Collection entries
-=-=-
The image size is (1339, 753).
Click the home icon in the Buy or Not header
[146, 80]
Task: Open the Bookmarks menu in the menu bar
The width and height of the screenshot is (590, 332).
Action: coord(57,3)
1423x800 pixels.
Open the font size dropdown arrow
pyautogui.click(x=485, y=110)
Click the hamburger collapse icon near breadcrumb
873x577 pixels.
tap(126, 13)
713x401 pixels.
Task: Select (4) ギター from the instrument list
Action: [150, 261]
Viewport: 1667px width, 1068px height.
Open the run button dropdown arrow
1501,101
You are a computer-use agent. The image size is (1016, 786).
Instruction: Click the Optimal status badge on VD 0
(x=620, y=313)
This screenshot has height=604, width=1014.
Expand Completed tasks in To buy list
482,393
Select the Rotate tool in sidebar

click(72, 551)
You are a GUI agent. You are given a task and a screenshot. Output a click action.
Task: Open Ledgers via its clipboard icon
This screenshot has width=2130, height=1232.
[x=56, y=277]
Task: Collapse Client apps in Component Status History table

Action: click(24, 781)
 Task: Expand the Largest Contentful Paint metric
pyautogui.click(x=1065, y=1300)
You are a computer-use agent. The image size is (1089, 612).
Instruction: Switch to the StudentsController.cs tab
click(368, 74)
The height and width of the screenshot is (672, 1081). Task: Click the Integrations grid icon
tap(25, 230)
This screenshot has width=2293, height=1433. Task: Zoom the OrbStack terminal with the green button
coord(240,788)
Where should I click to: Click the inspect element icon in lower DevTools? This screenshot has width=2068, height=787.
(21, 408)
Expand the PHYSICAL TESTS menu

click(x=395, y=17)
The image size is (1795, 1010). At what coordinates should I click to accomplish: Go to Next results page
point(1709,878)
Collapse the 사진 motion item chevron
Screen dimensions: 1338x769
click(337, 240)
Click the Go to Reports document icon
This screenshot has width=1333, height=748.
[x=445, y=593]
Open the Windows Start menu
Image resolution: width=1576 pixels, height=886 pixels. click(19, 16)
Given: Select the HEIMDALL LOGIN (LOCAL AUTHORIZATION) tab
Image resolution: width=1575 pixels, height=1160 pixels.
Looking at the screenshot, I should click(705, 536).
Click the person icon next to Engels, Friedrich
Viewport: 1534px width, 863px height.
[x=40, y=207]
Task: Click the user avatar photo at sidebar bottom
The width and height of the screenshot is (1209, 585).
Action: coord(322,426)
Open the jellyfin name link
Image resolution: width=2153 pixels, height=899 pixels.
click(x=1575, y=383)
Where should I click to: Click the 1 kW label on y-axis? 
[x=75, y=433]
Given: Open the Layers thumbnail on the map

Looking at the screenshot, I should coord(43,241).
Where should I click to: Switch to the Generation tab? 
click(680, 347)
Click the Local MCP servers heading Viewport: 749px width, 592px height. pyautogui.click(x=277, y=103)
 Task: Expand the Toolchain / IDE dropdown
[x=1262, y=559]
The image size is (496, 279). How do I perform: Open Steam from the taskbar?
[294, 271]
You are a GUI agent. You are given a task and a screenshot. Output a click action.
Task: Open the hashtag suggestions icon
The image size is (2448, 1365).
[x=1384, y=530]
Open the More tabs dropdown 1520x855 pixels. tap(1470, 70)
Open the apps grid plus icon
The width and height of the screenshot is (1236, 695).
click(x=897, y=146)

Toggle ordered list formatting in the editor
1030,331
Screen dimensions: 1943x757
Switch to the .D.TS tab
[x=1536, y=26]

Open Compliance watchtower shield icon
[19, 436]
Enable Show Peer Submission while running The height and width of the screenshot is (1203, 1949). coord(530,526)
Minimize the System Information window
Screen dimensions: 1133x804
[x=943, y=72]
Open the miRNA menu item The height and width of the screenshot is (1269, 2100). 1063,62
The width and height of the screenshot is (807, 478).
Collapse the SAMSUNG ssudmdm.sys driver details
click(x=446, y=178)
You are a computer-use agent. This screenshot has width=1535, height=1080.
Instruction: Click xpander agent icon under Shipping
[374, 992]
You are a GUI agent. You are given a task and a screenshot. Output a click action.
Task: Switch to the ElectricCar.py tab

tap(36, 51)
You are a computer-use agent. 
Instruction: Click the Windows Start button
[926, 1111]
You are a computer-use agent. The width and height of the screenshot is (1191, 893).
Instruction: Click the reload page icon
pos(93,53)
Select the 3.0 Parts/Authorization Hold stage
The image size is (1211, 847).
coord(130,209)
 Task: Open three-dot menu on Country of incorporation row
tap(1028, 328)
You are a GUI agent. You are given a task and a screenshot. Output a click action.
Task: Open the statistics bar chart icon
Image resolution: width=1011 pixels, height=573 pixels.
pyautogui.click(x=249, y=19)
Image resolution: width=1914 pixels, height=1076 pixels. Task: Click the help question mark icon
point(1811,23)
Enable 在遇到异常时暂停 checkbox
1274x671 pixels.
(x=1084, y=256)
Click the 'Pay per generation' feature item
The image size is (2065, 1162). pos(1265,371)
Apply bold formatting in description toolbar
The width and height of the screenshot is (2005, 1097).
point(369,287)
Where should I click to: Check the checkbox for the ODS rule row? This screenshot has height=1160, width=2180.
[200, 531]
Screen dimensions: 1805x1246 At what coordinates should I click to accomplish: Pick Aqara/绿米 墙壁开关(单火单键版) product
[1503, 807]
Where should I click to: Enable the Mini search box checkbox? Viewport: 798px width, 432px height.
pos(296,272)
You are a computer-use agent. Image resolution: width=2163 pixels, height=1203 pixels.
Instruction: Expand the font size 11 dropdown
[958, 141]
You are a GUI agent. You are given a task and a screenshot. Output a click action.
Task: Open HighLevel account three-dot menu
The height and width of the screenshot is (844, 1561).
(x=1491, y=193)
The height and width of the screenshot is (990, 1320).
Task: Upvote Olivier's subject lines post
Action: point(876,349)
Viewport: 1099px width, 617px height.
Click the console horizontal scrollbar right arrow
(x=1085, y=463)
-=-=-
Problem statement
Copy out each record above exactly, leaving nothing out.

Response
The image size is (1339, 753).
Click the home icon in the Buy or Not header
[146, 80]
Task: Open the Bookmarks menu in the menu bar
The width and height of the screenshot is (590, 332).
Action: coord(57,3)
1423x800 pixels.
Open the font size dropdown arrow
pyautogui.click(x=485, y=110)
Click the hamburger collapse icon near breadcrumb
873x577 pixels.
tap(126, 13)
713x401 pixels.
Task: Select (4) ギター from the instrument list
Action: [150, 261]
Viewport: 1667px width, 1068px height.
Open the run button dropdown arrow
1501,101
You are a computer-use agent. The image size is (1016, 786).
Instruction: Click the Optimal status badge on VD 0
(x=620, y=313)
This screenshot has height=604, width=1014.
Expand Completed tasks in To buy list
482,393
Select the Rotate tool in sidebar

click(72, 551)
You are a GUI agent. You are given a task and a screenshot. Output a click action.
Task: Open Ledgers via its clipboard icon
This screenshot has width=2130, height=1232.
[x=56, y=277]
Task: Collapse Client apps in Component Status History table

Action: click(24, 781)
 Task: Expand the Largest Contentful Paint metric
pyautogui.click(x=1065, y=1300)
You are a computer-use agent. The image size is (1089, 612).
Instruction: Switch to the StudentsController.cs tab
click(368, 74)
The height and width of the screenshot is (672, 1081). Task: Click the Integrations grid icon
tap(25, 230)
This screenshot has width=2293, height=1433. Task: Zoom the OrbStack terminal with the green button
coord(240,788)
Where should I click to: Click the inspect element icon in lower DevTools? This screenshot has width=2068, height=787.
(21, 408)
Expand the PHYSICAL TESTS menu

click(x=395, y=17)
The image size is (1795, 1010). At what coordinates should I click to accomplish: Go to Next results page
point(1709,878)
Collapse the 사진 motion item chevron
Screen dimensions: 1338x769
click(337, 240)
Click the Go to Reports document icon
This screenshot has width=1333, height=748.
[x=445, y=593]
Open the Windows Start menu
Image resolution: width=1576 pixels, height=886 pixels. click(19, 16)
Given: Select the HEIMDALL LOGIN (LOCAL AUTHORIZATION) tab
Image resolution: width=1575 pixels, height=1160 pixels.
Looking at the screenshot, I should click(705, 536).
Click the person icon next to Engels, Friedrich
Viewport: 1534px width, 863px height.
[x=40, y=207]
Task: Click the user avatar photo at sidebar bottom
The width and height of the screenshot is (1209, 585).
Action: coord(322,426)
Open the jellyfin name link
Image resolution: width=2153 pixels, height=899 pixels.
click(x=1575, y=383)
Where should I click to: Click the 1 kW label on y-axis? 
[x=75, y=433]
Given: Open the Layers thumbnail on the map

Looking at the screenshot, I should coord(43,241).
Where should I click to: Switch to the Generation tab? 
click(680, 347)
Click the Local MCP servers heading Viewport: 749px width, 592px height. pyautogui.click(x=277, y=103)
 Task: Expand the Toolchain / IDE dropdown
[x=1262, y=559]
The image size is (496, 279). How do I perform: Open Steam from the taskbar?
[294, 271]
You are a GUI agent. You are given a task and a screenshot. Output a click action.
Task: Open the hashtag suggestions icon
The image size is (2448, 1365).
[x=1384, y=530]
Open the More tabs dropdown 1520x855 pixels. tap(1470, 70)
Open the apps grid plus icon
The width and height of the screenshot is (1236, 695).
click(x=897, y=146)

Toggle ordered list formatting in the editor
1030,331
Screen dimensions: 1943x757
Switch to the .D.TS tab
[x=1536, y=26]

Open Compliance watchtower shield icon
[19, 436]
Enable Show Peer Submission while running The height and width of the screenshot is (1203, 1949). coord(530,526)
Minimize the System Information window
Screen dimensions: 1133x804
[x=943, y=72]
Open the miRNA menu item The height and width of the screenshot is (1269, 2100). 1063,62
The width and height of the screenshot is (807, 478).
Collapse the SAMSUNG ssudmdm.sys driver details
click(x=446, y=178)
You are a computer-use agent. This screenshot has width=1535, height=1080.
Instruction: Click xpander agent icon under Shipping
[374, 992]
You are a GUI agent. You are given a task and a screenshot. Output a click action.
Task: Switch to the ElectricCar.py tab

tap(36, 51)
You are a computer-use agent. 
Instruction: Click the Windows Start button
[926, 1111]
You are a computer-use agent. The width and height of the screenshot is (1191, 893).
Instruction: Click the reload page icon
pos(93,53)
Select the 3.0 Parts/Authorization Hold stage
The image size is (1211, 847).
coord(130,209)
 Task: Open three-dot menu on Country of incorporation row
tap(1028, 328)
You are a GUI agent. You are given a task and a screenshot. Output a click action.
Task: Open the statistics bar chart icon
Image resolution: width=1011 pixels, height=573 pixels.
pyautogui.click(x=249, y=19)
Image resolution: width=1914 pixels, height=1076 pixels. Task: Click the help question mark icon
point(1811,23)
Enable 在遇到异常时暂停 checkbox
1274x671 pixels.
(x=1084, y=256)
Click the 'Pay per generation' feature item
The image size is (2065, 1162). pos(1265,371)
Apply bold formatting in description toolbar
The width and height of the screenshot is (2005, 1097).
point(369,287)
Where should I click to: Check the checkbox for the ODS rule row? This screenshot has height=1160, width=2180.
[200, 531]
Screen dimensions: 1805x1246 At what coordinates should I click to accomplish: Pick Aqara/绿米 墙壁开关(单火单键版) product
[1503, 807]
Where should I click to: Enable the Mini search box checkbox? Viewport: 798px width, 432px height.
pos(296,272)
You are a computer-use agent. Image resolution: width=2163 pixels, height=1203 pixels.
Instruction: Expand the font size 11 dropdown
[958, 141]
You are a GUI agent. You are given a task and a screenshot. Output a click action.
Task: Open HighLevel account three-dot menu
The height and width of the screenshot is (844, 1561).
(x=1491, y=193)
The height and width of the screenshot is (990, 1320).
Task: Upvote Olivier's subject lines post
Action: point(876,349)
Viewport: 1099px width, 617px height.
Click the console horizontal scrollbar right arrow
(x=1085, y=463)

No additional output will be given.